4. Le texte étudié intéresse également les majeurs protégés. On sait que l’ordonnance n° 2020-304 permettait déjà de proroger les mesures de protection du droit des majeurs vulnérables et celles liées aux violences conjugales des articles 515-9 à 515-13 du code civil qui arrivaient à échéance pendant la période troublée. C’était une solution bienvenue dans le cadre de l’épidémie ; notamment pour toutes les personnes déjà protégées ou leurs représentants qui auraient pu contracter le virus. L’ordonnance n° 2020-595 ajoute un article 11-1 à l’ordonnance précitée lequel précise : « Art. 11-1.-Par dérogation aux articles 1222 à 1223-1 du code de procédure civile, le dossier d’un majeur protégé peut être communiqué par tous moyens aux mandataires judiciaires à la protection juridique des majeurs, à l’exception du certificat médical qui ne peut être consulté que suivant les règles énoncées aux articles précités ». La principale nouveauté reste donc cette communication « par tous moyens » qui permet d’éviter que le dossier soit consultable uniquement au greffe. C’est évidemment une mesure appréciable en ces temps où l’accès aux différents tribunaux et cours demeure très délicat. La communication essentielle du dossier – ici comme ailleurs certes – dans ces procédures parfois délicates à gérer reste donc d’actualité en ces temps troubles (V. Montourcy, Le droit d’accès au dossier et le droit à la copie des pièces le constituant, in Dossier « Majeurs protégés », AJ fam. 2014. 167 ). Bien évidemment, le texte réserve la communication du certificat médical dans les conditions classiques du Code de procédure civile, i.e. au greffe. On comprend évidemment que pour cette pièce particulière le droit commun ne s’adapte pas.

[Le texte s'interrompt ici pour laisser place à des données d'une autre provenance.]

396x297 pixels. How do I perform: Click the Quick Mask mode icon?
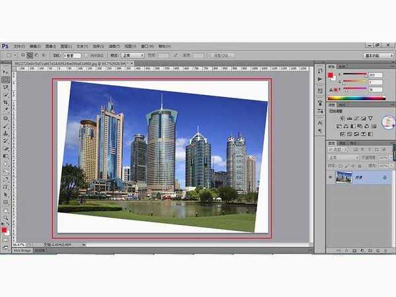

5. En somme, cette ordonnance procédurale est plus complexe qu’il n’y paraît. Adaptant, modifiant, parfois supprimant des dispositions, elle ne peut pas être décrite comme une simplification mais bien comme une continuation raisonnée. Les adaptations procédurales qui étaient nécessaires hier au pic de l’épidémie ne sont parfois plus à l’ordre du jour et elles ont été ainsi supprimées mais un grand nombre d’entre-elles reste toujours en vigueur aujourd’hui. Les inquiétudes peuvent se dissiper – nous sommes bien loin d’un point de non-retour – mais il faudra continuer à revenir au droit commun au fur et à mesure que la situation le permettra. Le droit des personnes et de la famille ne se complaît que peu dans ces situations particulières. Le tout est d’avancer sans se précipiter afin de retrouver si ce n’est le droit d’hier au moins une situation plus connue des juristes.